表示本文:
——
説明

建具

【課題】閉じ状態で表面をフラットな面とすることができると共に、部品点数が少なく、単純でコスト安な建具とする。
【解決手段】枠体3にスライド障子5とスイング障子6を取り付け、このスイング障子6を閉じ姿勢と開き姿勢とに亘って面外方向に揺動自在とし、このスイング障子6が閉じ姿勢でスライド障子5が閉じ位置の閉じ状態では、各障子の表面5a,6aが面一に連続してフラットな面となり、前記スイング障子6が開き姿勢のときにはスライド障子5をスイング障子6と干渉せずに面内方向に移動して開閉でき、障子を面外方向に平行移動する部品が不要であるので、部品点数が少なく、単純でコスト安な建具とする。

【発明の詳細な説明】
【技術分野】
【0001】
本発明は、カーテンウォールのインナースキン、室内間仕切りなどに使用する引き戸タイプの建具に関する。
【背景技術】
【0002】
従来、建物の外壁を構成するカーテンウォールとしては、特許文献1に開示したように、アウタースキンとインナースキンを備え、そのアウタースキンとインナースキンとの間に空気層を有したカーテンウォールが知られている。
前述のカーテンウォールにおいては、空気層内の清掃や、その空気層に設けたブラインドの点検等のために、インナースキンとして開閉自在な引き戸タイプの建具、例えば引き違い戸を用いることがある。
通常一般の引き違い戸は、一方の障子と他方の障子を開き位置と閉じ位置とに亘って面内方向に移動して開き状態と閉じ状態とするもので、その一方の障子と他方の障子が面外方向に位置がずれているから、両方の障子を閉じ位置とした閉じ状態で、一方の障子の召合せ部と他方の障子の召合せ部が面外方向に位置がずれ、段差が生じ、引き違い戸の表面をフラットな面にできず、インナースキンの見栄えが悪いものとなる。
【0003】
従来、一方の障子と他方の障子を閉じ位置において、面外方向に同一の位置と面外方向に異なる位置とに亘って面外方向に平行移動自在とし、閉じ状態で、表面を段差のないフラット面にできると共に、一方の障子と他方の障子を開き位置に向けて面内方向に移動できるようにした引き違い戸が提案されている。
例えば、特許文献2に開示したように、一方の障子の上部と下部にガイドとローラを設け、他方の障子の上部と下部にもガイドとローラを設け、そのガイド、ローラを上下の案内部材のガイド溝に沿って面内方向に閉じ位置と開き位置とに亘って移動自在とし、上下の案内部材の面内方向中間部に摺動部材を面外方向に移動自在に設け、召合せ部寄りに設けたガイド、ローラを摺動部材とともに面外方向に移動できるようにし、前記各ガイド溝の面外方向一端寄りを面外方向に折曲し、戸先寄りに設けたガイド、ローラを面外方向に移動できるようにすることで、一方の障子と他方の障子を閉じ位置において面外方向に平行移動できるようにした引き違い戸が提案されている。
——
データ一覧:
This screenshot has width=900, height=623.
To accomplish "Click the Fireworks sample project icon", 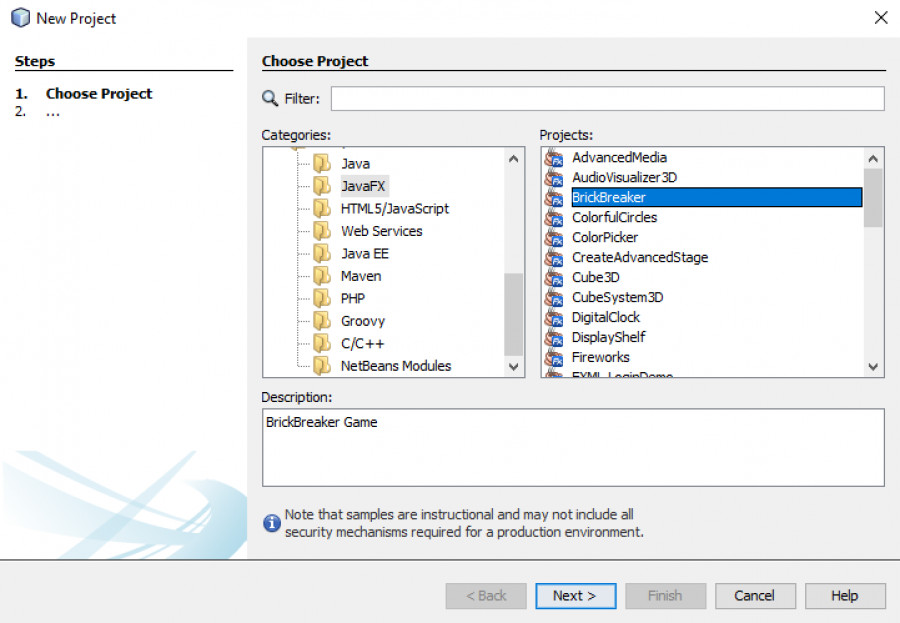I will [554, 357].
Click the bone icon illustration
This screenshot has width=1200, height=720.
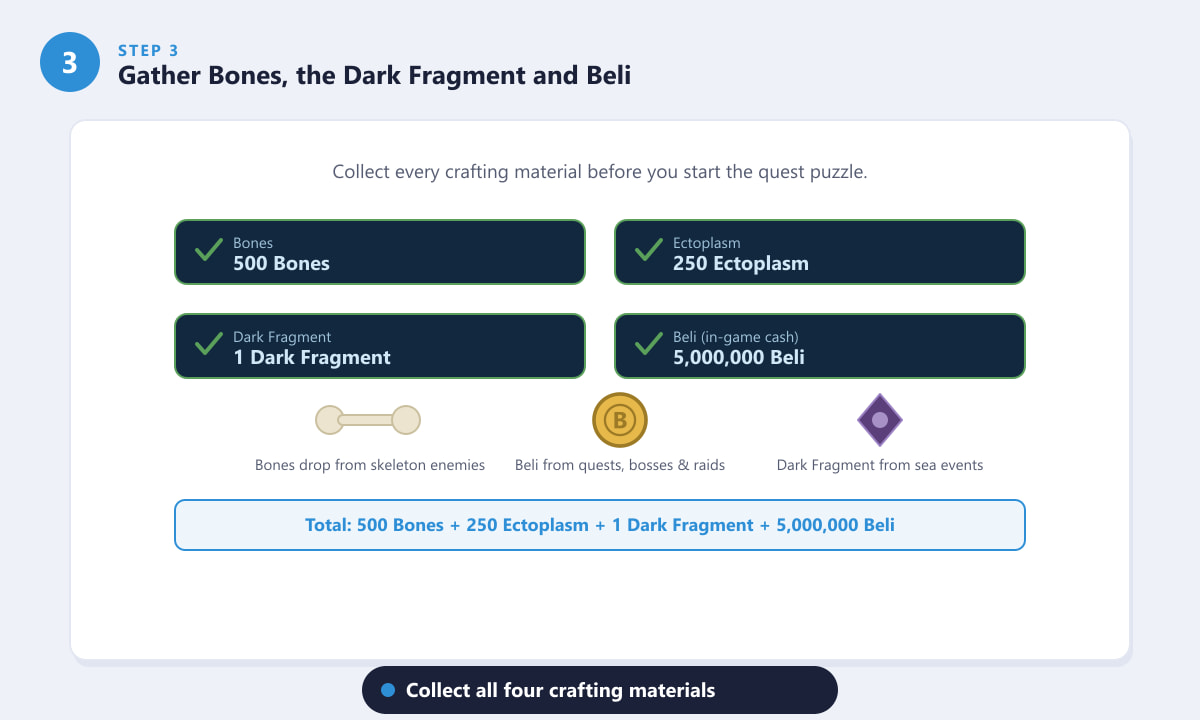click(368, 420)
——
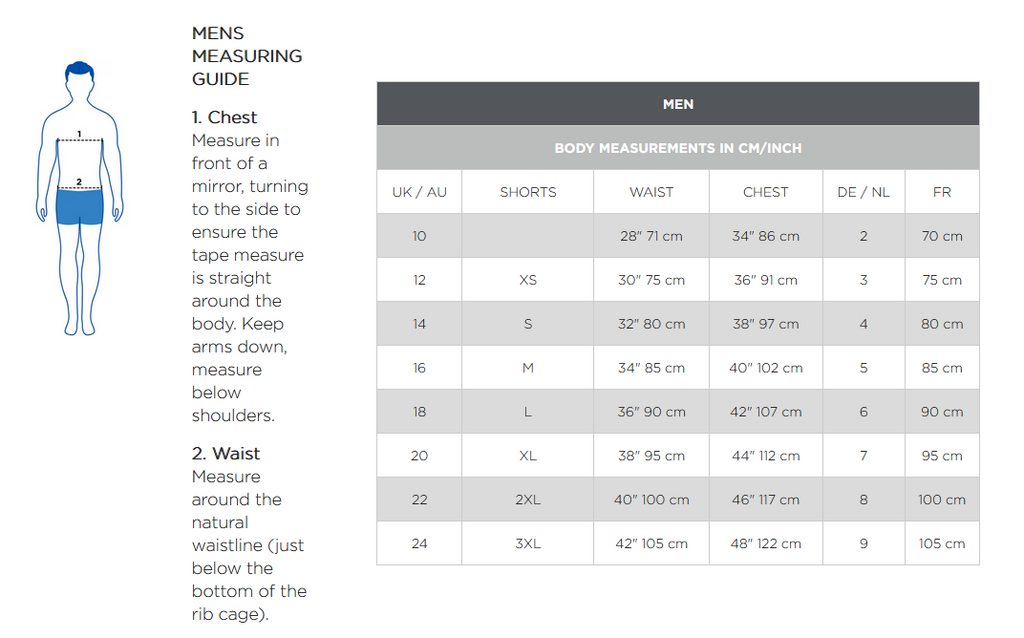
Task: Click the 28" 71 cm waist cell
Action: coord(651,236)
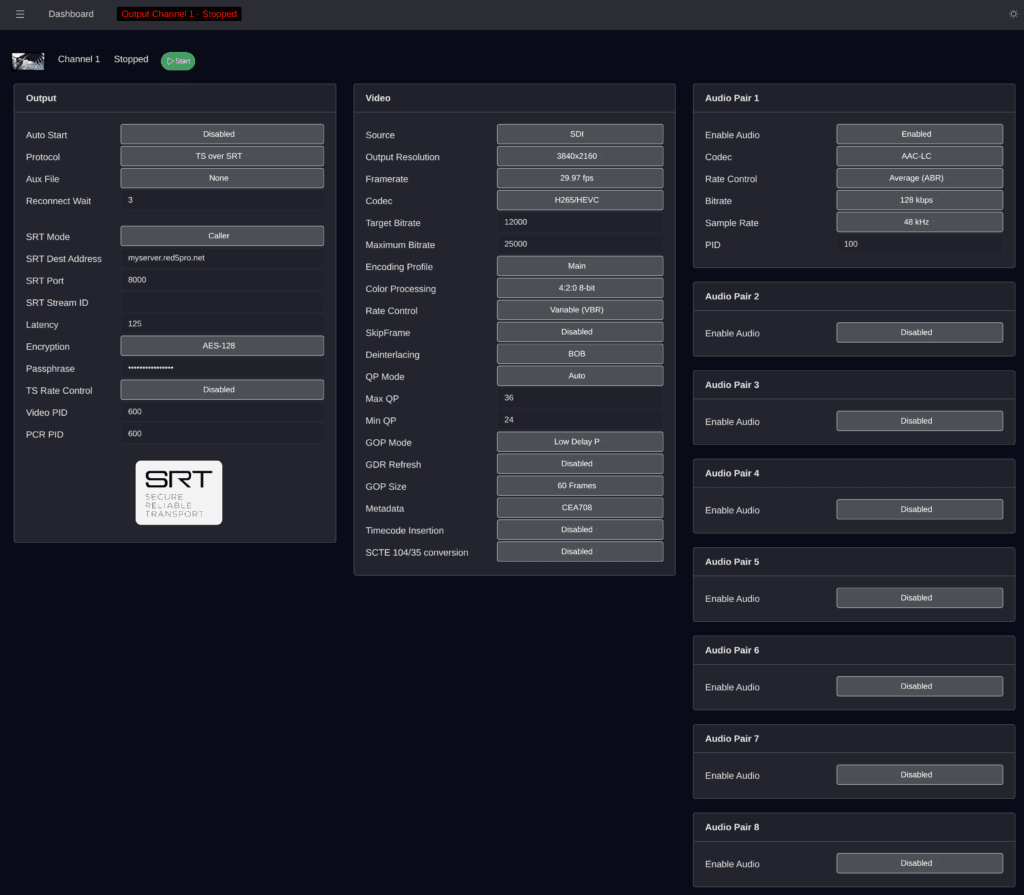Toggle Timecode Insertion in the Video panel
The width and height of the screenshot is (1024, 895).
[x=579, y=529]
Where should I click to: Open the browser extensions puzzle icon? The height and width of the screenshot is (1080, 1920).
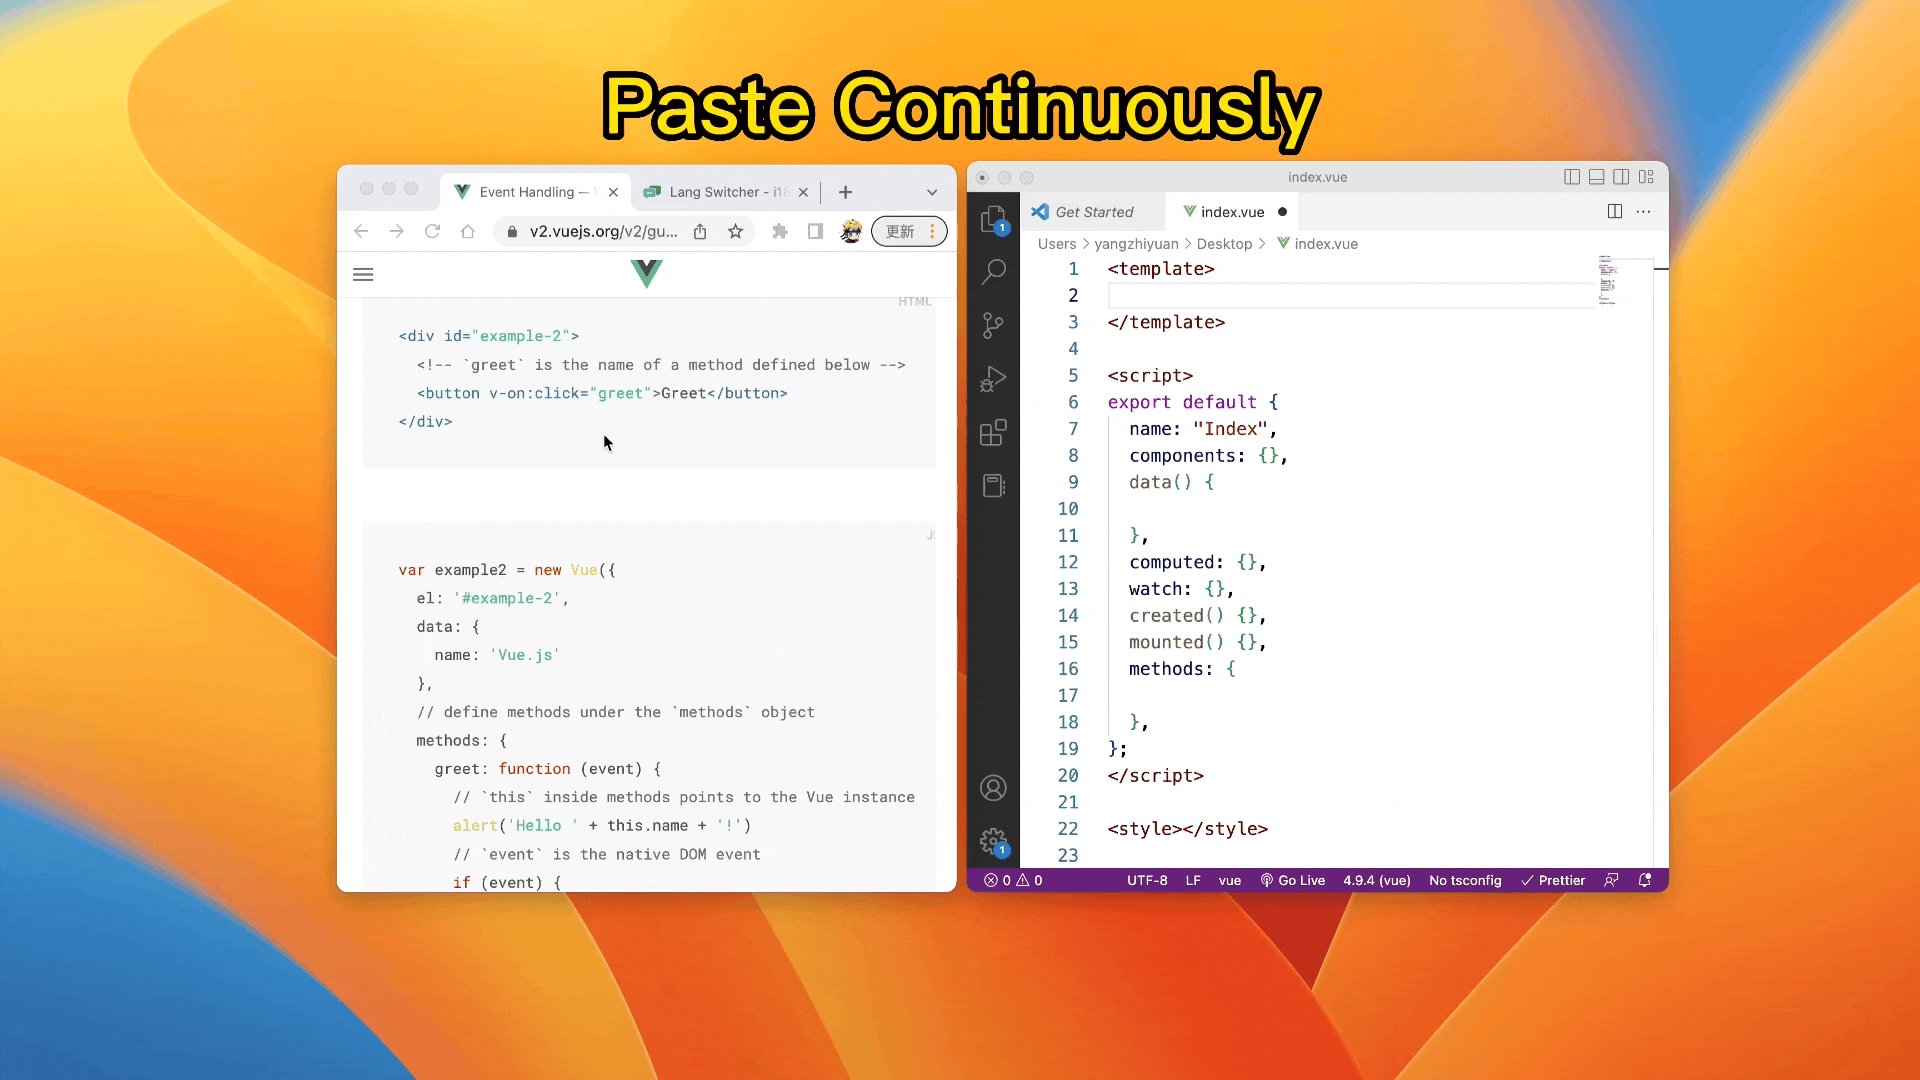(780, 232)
——
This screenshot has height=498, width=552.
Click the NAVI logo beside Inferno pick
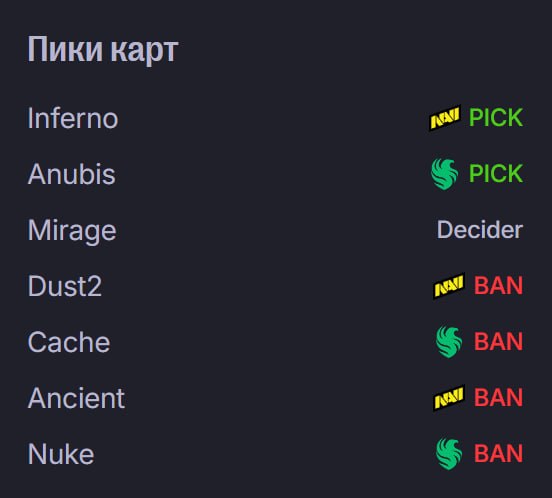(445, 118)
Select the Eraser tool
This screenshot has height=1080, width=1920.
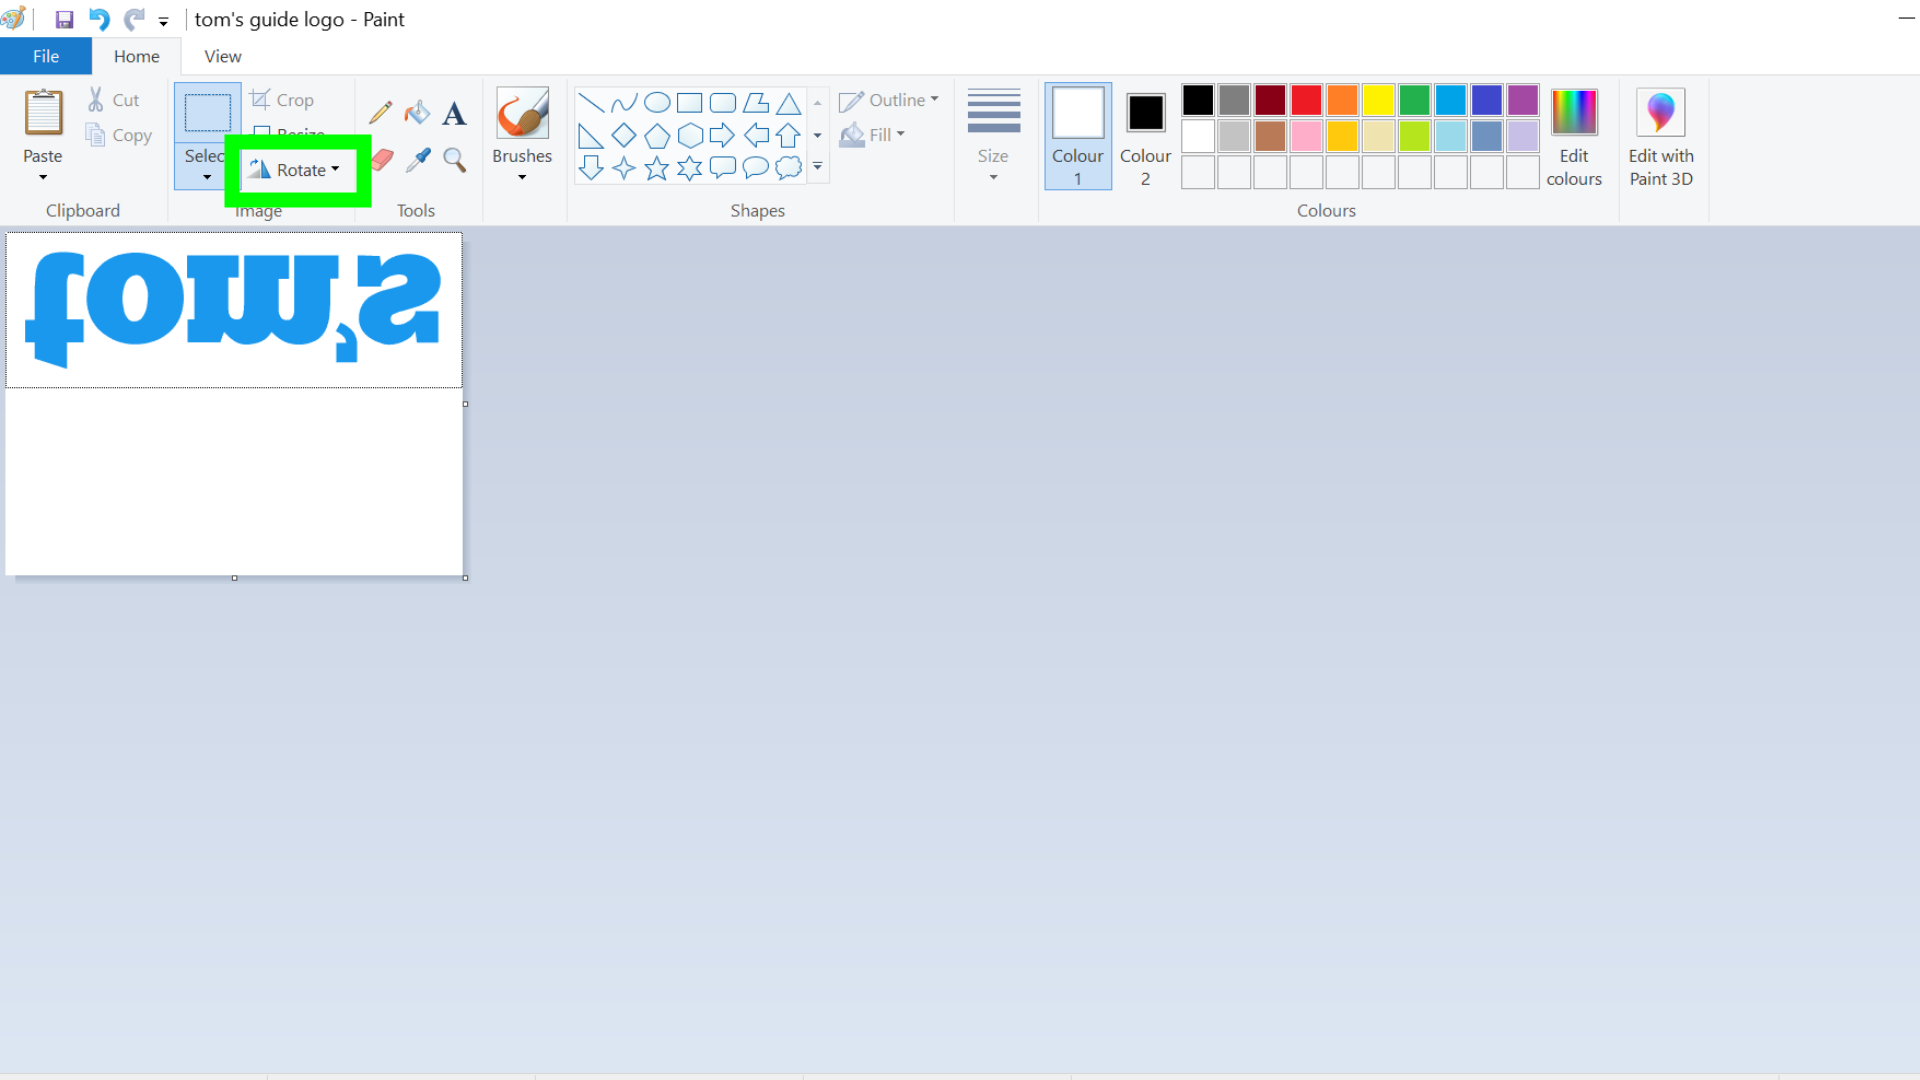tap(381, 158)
——
作業目標:
[a] 建具の説明文を二文で要約せよ。
[b] 建具の説明文から、「通常一般の引き違い戸は、一方」で始まり「向に平行移動できるようにした引き違い戸が提案されている。」で終わる部分を、一字も変えずに書き写せ。
[c] 建具の説明文によると、特許文献1に開示されたカーテンウォールは、アウタースキンとインナースキンとの間に何を有しているか。

作業結果:
[a] この建具は、枠体にスライド障子と、面外方向に揺動自在なスイング障子を取り付けたものである。閉じ状態では各障子の表面が面一に連続してフラットな面となり、スイング障子が開き姿勢のときはスライド障子を干渉させずに面内方向に移動して開閉できるほか、障子を面外方向に平行移動する部品が不要なため、部品点数が少なく、単純でコスト安になる。

[b]
通常一般の引き違い戸は、一方の障子と他方の障子を開き位置と閉じ位置とに亘って面内方向に移動して開き状態と閉じ状態とするもので、その一方の障子と他方の障子が面外方向に位置がずれているから、両方の障子を閉じ位置とした閉じ状態で、一方の障子の召合せ部と他方の障子の召合せ部が面外方向に位置がずれ、段差が生じ、引き違い戸の表面をフラットな面にできず、インナースキンの見栄えが悪いものとなる。
【0003】
従来、一方の障子と他方の障子を閉じ位置において、面外方向に同一の位置と面外方向に異なる位置とに亘って面外方向に平行移動自在とし、閉じ状態で、表面を段差のないフラット面にできると共に、一方の障子と他方の障子を開き位置に向けて面内方向に移動できるようにした引き違い戸が提案されている。
例えば、特許文献2に開示したように、一方の障子の上部と下部にガイドとローラを設け、他方の障子の上部と下部にもガイドとローラを設け、そのガイド、ローラを上下の案内部材のガイド溝に沿って面内方向に閉じ位置と開き位置とに亘って移動自在とし、上下の案内部材の面内方向中間部に摺動部材を面外方向に移動自在に設け、召合せ部寄りに設けたガイド、ローラを摺動部材とともに面外方向に移動できるようにし、前記各ガイド溝の面外方向一端寄りを面外方向に折曲し、戸先寄りに設けたガイド、ローラを面外方向に移動できるようにすることで、一方の障子と他方の障子を閉じ位置において面外方向に平行移動できるようにした引き違い戸が提案されている。

[c] 空気層